Man who exposed Korean War massacre by U.S. troops has died
Chung Eun-yong, an ex-policeman who spent half a century urging the U.S. Army to acknowledge the Korean War refugee massacre at No Gun Ri, has died at 91, according to the No Gun Ri International Peace Foundation. His quest for justice for his two slain children led to the U.S. Army’s 2001 admission that the event was a “deeply regrettable accompaniment to a war.”
In the first weeks of the 1950-53 war, U.S. and South Korean troops were being driven south by North Korean invaders, and reports spread that northern infiltrators were disguising themselves as South Korean refugees. On July 26, 1950, outside the central South Korean village of No Gun Ri, hundreds of civilians from nearby villages who had been ordered south by U.S. troops were stopped by a dug-in battalion of the U.S. 7th Cavalry Regiment. They then were attacked without warning by U.S. warplanes. Survivors fled under a railroad overpass, where for the next three days they were fired on by 7th Cavalry troops.

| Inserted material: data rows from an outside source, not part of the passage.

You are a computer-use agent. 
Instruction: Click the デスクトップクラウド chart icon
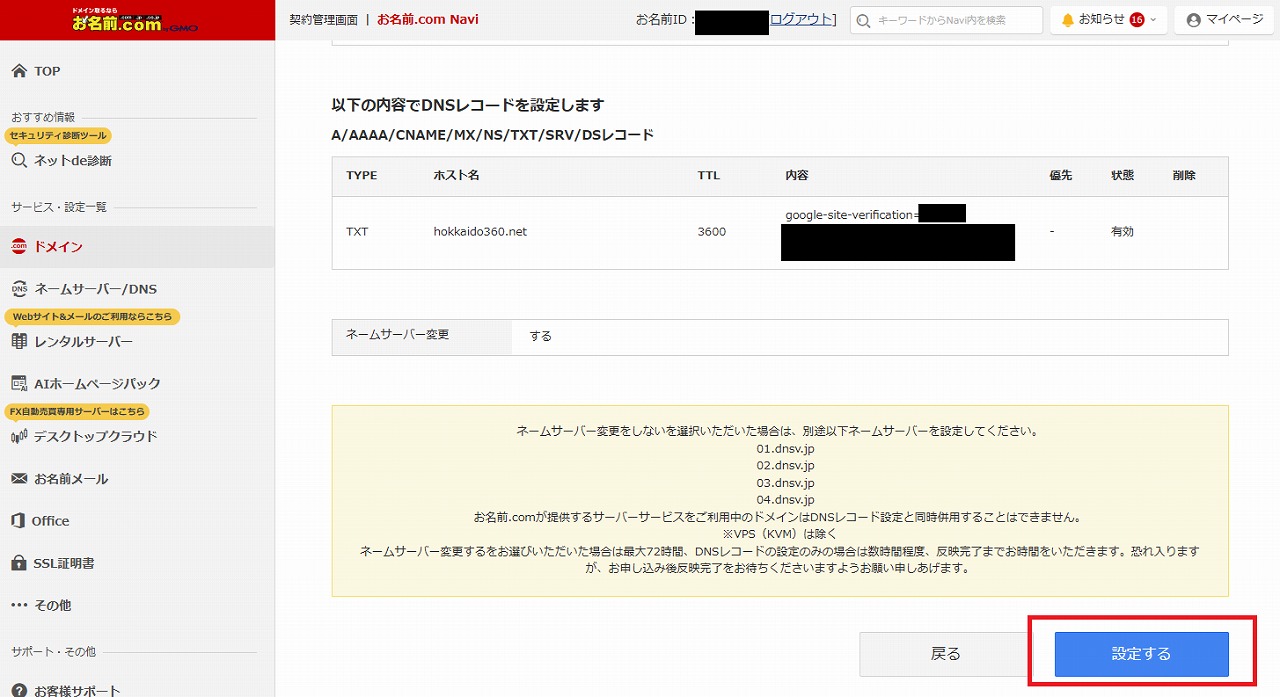coord(19,437)
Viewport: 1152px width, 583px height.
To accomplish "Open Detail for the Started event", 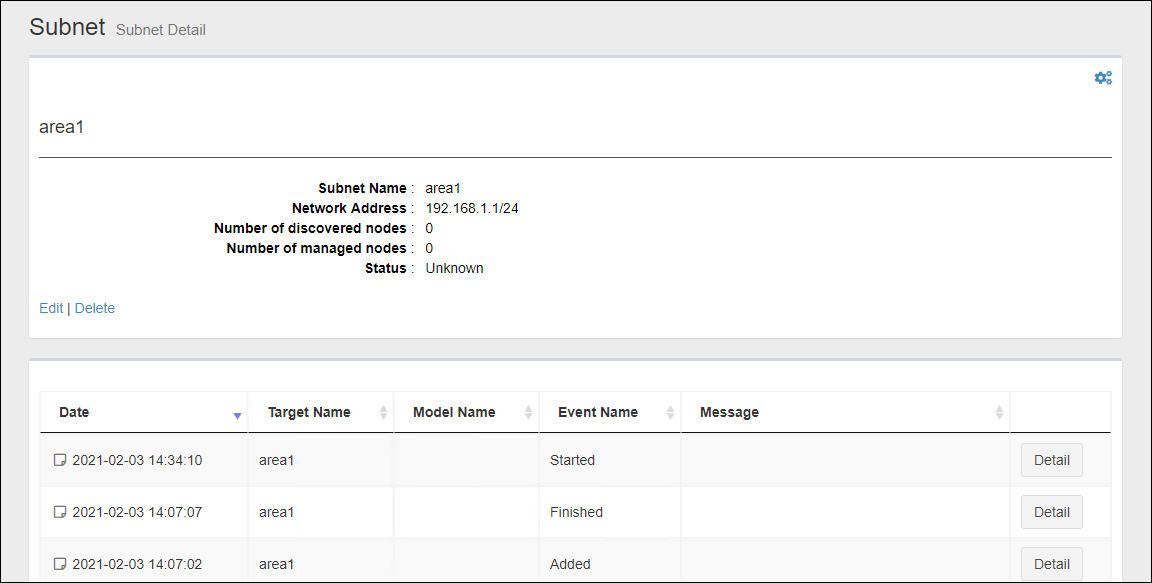I will [x=1051, y=460].
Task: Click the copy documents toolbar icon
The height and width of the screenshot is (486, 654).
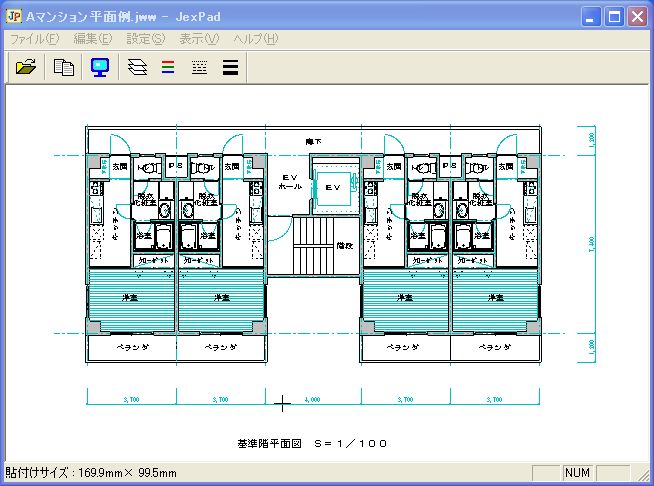Action: (x=64, y=67)
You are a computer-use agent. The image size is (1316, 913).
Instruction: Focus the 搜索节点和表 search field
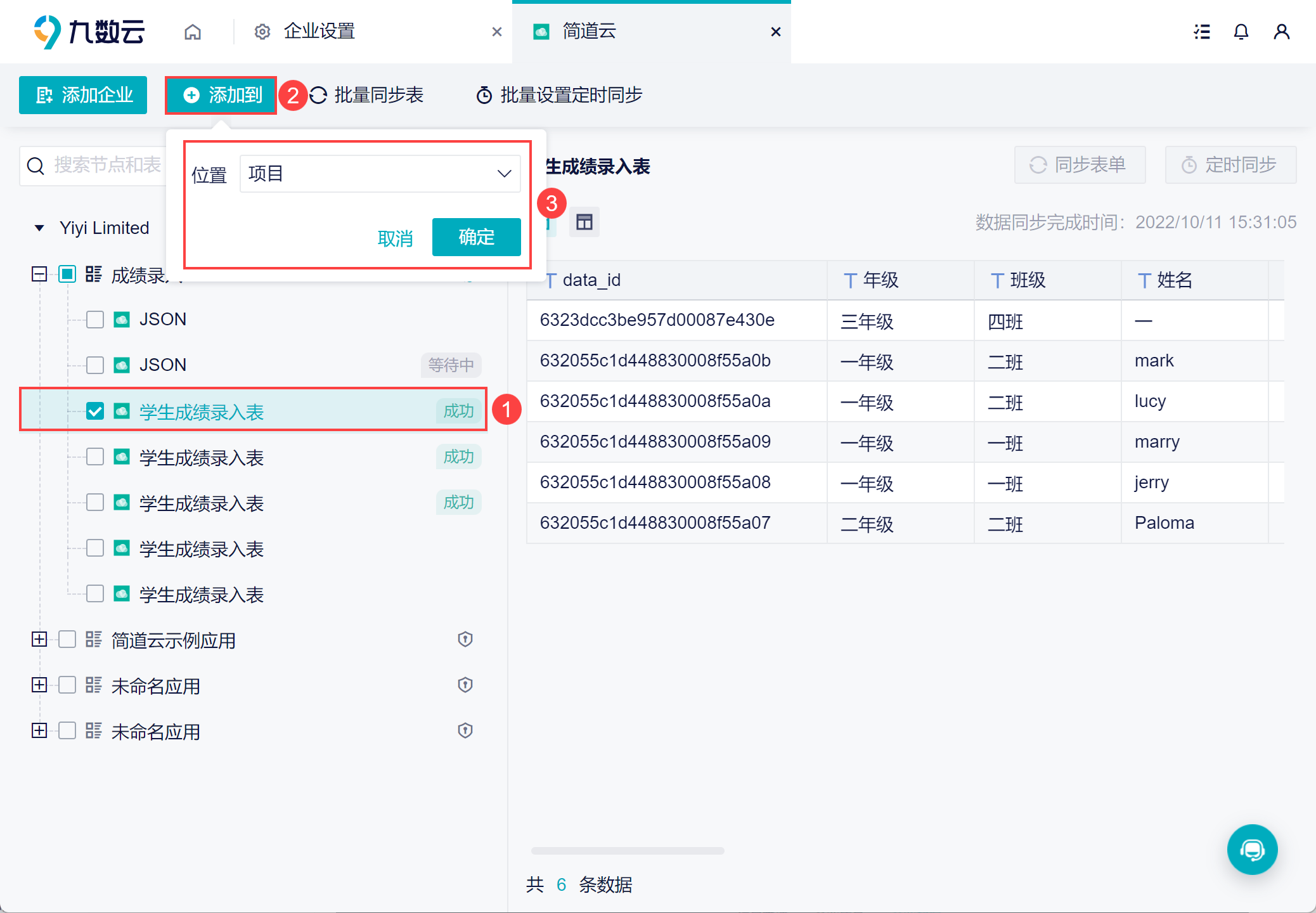tap(95, 165)
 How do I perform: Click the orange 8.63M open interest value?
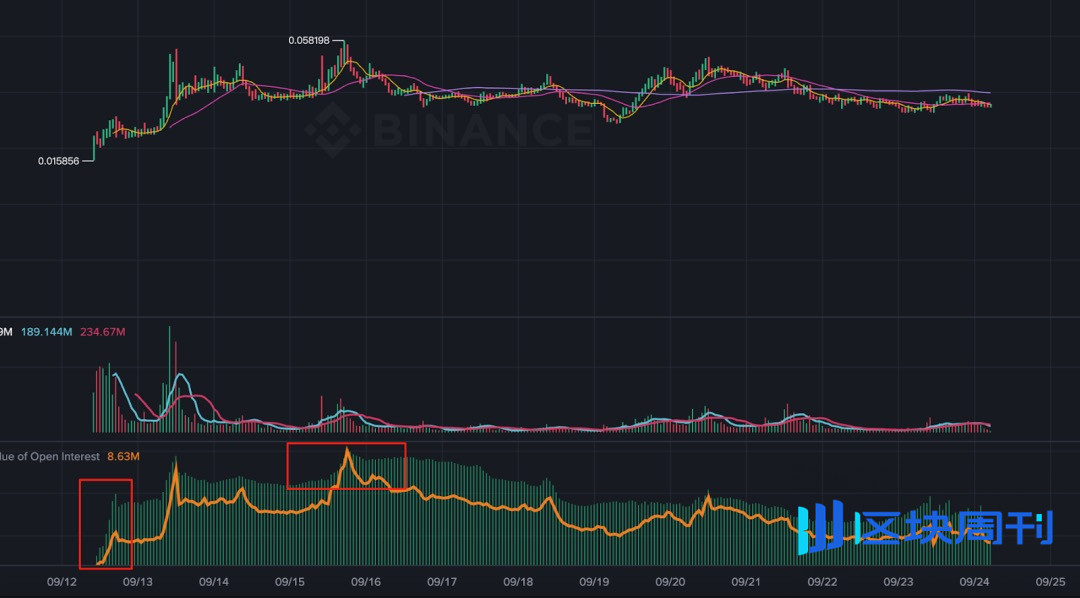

Korean witnesses estimated 100 were killed in the air attack and 300 under the bridge. Most of the victims were women and children. Among the dead were Chung’s 4-year-old son and 2-year-old daughter. His wife was badly wounded but survived. Chung, a law student who as a former southern policeman might have been executed by the northerners, had left their village earlier.
Survivors kept silent during decades of authoritarian rule in South Korea. But in the 1990s, after tedious research in which Chung concluded the U.S. Army’s 7th Cavalry Regiment of the 1st Cavalry Division was responsible for the massacre, they filed a series of petitions to U.S. authorities. Survivors demanded an investigation, an apology, and compensation. All their petitions were ignored or dismissed until in 1999 The Associated Press reported it had confirmed the mass killing, through 7th Cavalry veterans who corroborated the accounts of Korean survivors. The AP also uncovered declassified files showing U.S. commanders at the time ordered units to shoot civilians in the war zone.
That prompted U.S. and South Korean investigations, and in January 2001 the Army acknowledged the No Gun Ri killings but assigned no blame. President Bill Clinton issued a statement of regret, but not the apology demanded by the survivors. No compensation was offered. Chung and his group denounced the findings as a “whitewash” of command responsibility and rejected the subsequent U.S. offers to build a monument and establish a scholarship fund honoring all Korean war civilian victims, not just those from No Gun Ri.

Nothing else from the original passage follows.